SehensWERT: Democracy – Im Rausch der Daten

Kinodokumentarfilm, Democracy – Im Rausch der Daten, Regie David Bernet, Deutschland/Frankreich 2015, 100 Minuten, mit Jan Philipp Albrecht, Viviane Reding u. a.; Kinostart in Deutschland 12. November 2015

Ein Film wie ein Blick hinter die Brüsseler Kulissen. David Bernet öffnet Türen, die sonst nur Aktenzeichen kennen, und zeigt, wie Gesetzgebung nicht als Idee, sondern als Arbeit entsteht. Sitzungen, Shadow Meetings, Kompromisse, die in langen Nächten aus Widersprüchen geschliffen werden. Wer Europa oft nur als Chiffre hört, sieht hier Hände, Stimmen, Gesichter.

Im Zentrum steht Jan Philipp Albrecht, der junge Berichterstatter, der sich durch Berge von Änderungsanträgen arbeitet. Nicht als Held, eher als stoischer Handwerker demokratischer Prozedur. Ihm zur Seite, als Gegenlicht und Korrektiv, Viviane Reding, die fragt, wo die Balance liegt zwischen Grundrechten und ökonomischer Verwertung.
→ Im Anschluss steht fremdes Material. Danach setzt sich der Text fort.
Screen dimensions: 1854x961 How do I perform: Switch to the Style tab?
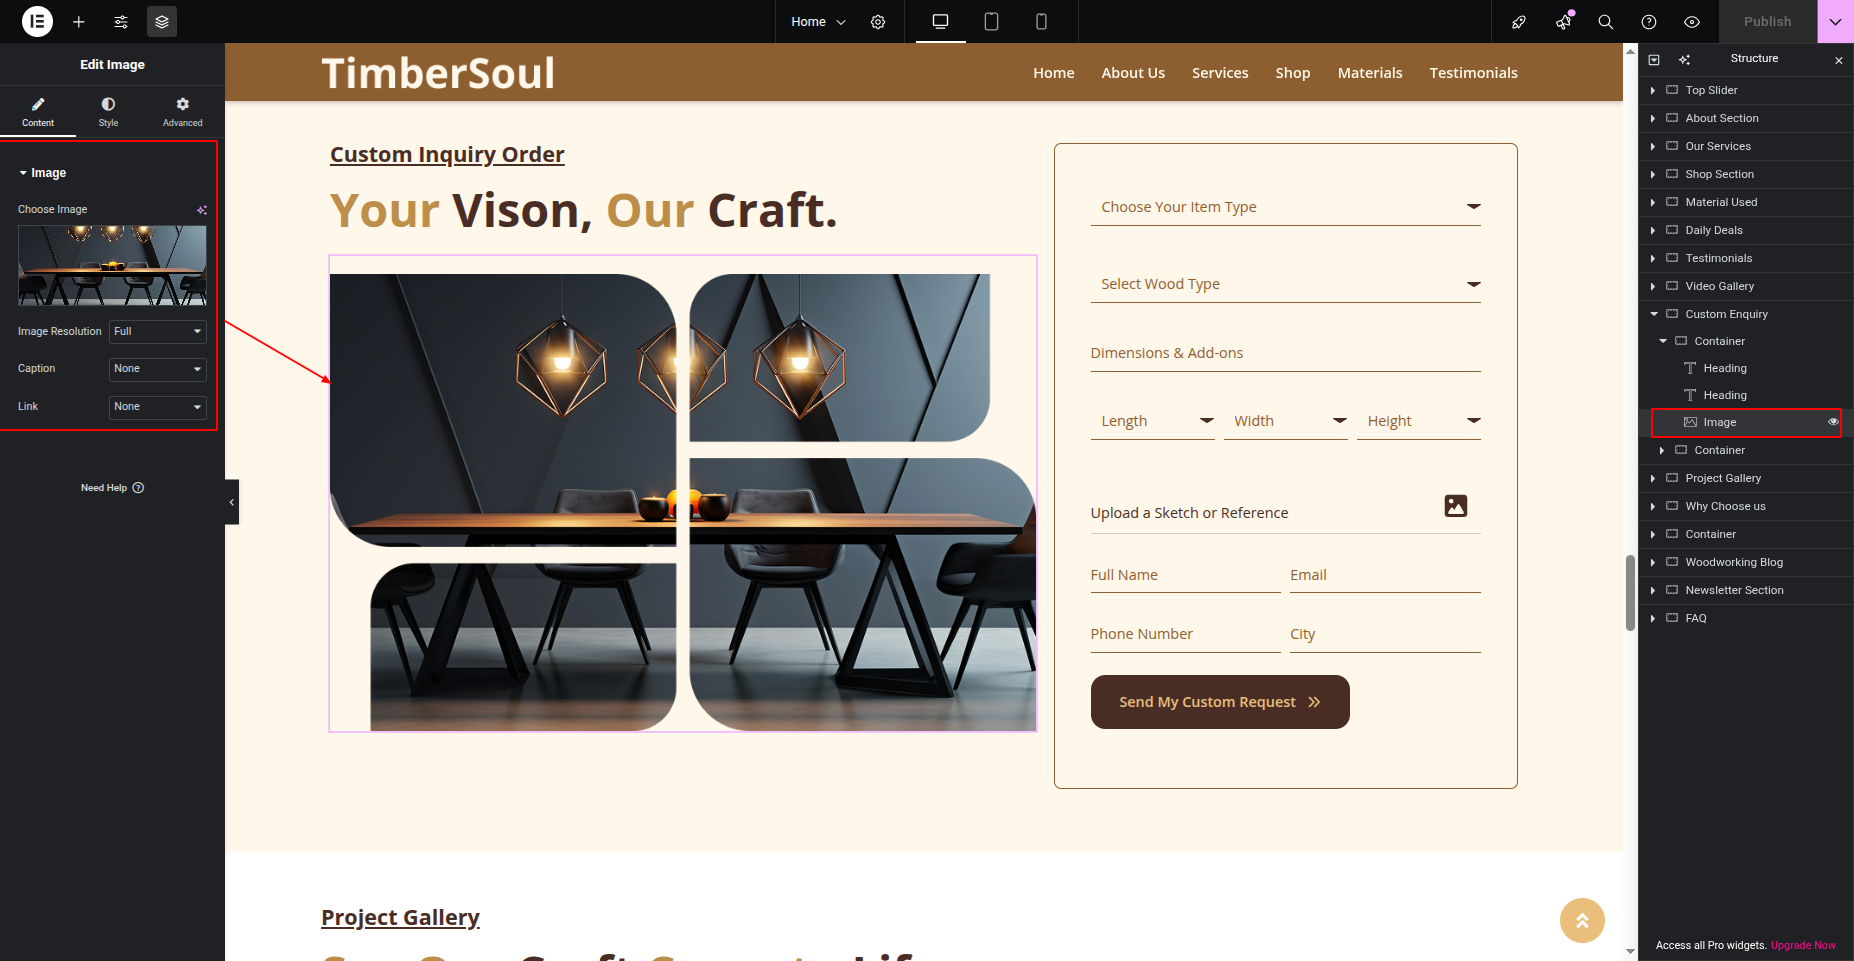[x=108, y=111]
Der Film bleibt nah, ohne devot zu werden, und zeigt, wie Politik unter Druck atmet.

Dann folgt eine Zäsur. Die Enthüllungen von Edward Snowden verschieben die Koordinaten. Plötzlich ist die Debatte nicht mehr abstrakt. Privatsphäre wird zur europäischen Frage, nicht zur privaten Marotte. Aus Paragrafen werden Konsequenzen. Bernet nutzt diesen Moment nicht für Pathos, sondern für Klarheit. Die Kamera hält still, die Argumente sprechen.

Formal ist das eine Stärke. Monochrome Bilder, ruhige Kompositionen, ein Schnitt, der Reibung zulässt. Keine didaktische Folie, sondern ein Rhythmus, der die Zähigkeit des Prozesses ernst nimmt. So entsteht ein seltenes Format für ein sperriges Thema. Man versteht, wie Lobby, Rat, Kommission und Parlament einander umkreisen und warum Fortschritt in Europa oft wie ein langsamer Tanz wirkt.

Widerspruch gehört dazu. Wer eine breite Genealogie digitaler Bürgerrechtsbewegungen erwartet, vermisst Hackerszenen und zivilgesellschaftliche Vorläufer. Wer auf schnelle Enthüllungen hofft, stößt sich an der Geduld des Films. Beides ist ein fairer Einwand. Doch gerade die Konzentration auf wenige Akteur:innen macht sichtbar, wie Verantwortung konkret wird.

Sehenswert ist Democracy – Im Rausch der Daten, weil der Film Demokratie als Tätigkeit zeigt. Kein Mythos von Brüssel, sondern mühsame Begriffsarbeit zwischen Datenschutz und Datengier. Wer verstehen will, wie europäische Normen entstehen und warum sie unser tägliches Leben durchdringen, findet hier eine präzise Einladung. Nicht zum Konsens, sondern zum Mitdenken.